Records for the task:
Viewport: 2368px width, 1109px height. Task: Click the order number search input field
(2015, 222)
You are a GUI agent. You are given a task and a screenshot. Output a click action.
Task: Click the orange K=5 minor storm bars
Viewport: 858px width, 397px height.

Objective: Can you update the material above by replacing "Viewport" with "Display" everywhere it occurs and leaving all else unchanged?

Written solution:
Display: 2368px width, 1109px height. Task: Click the order number search input field
(2015, 222)
You are a GUI agent. You are given a task and a screenshot. Output a click action.
Task: Click the orange K=5 minor storm bars
Display: 858px width, 397px height.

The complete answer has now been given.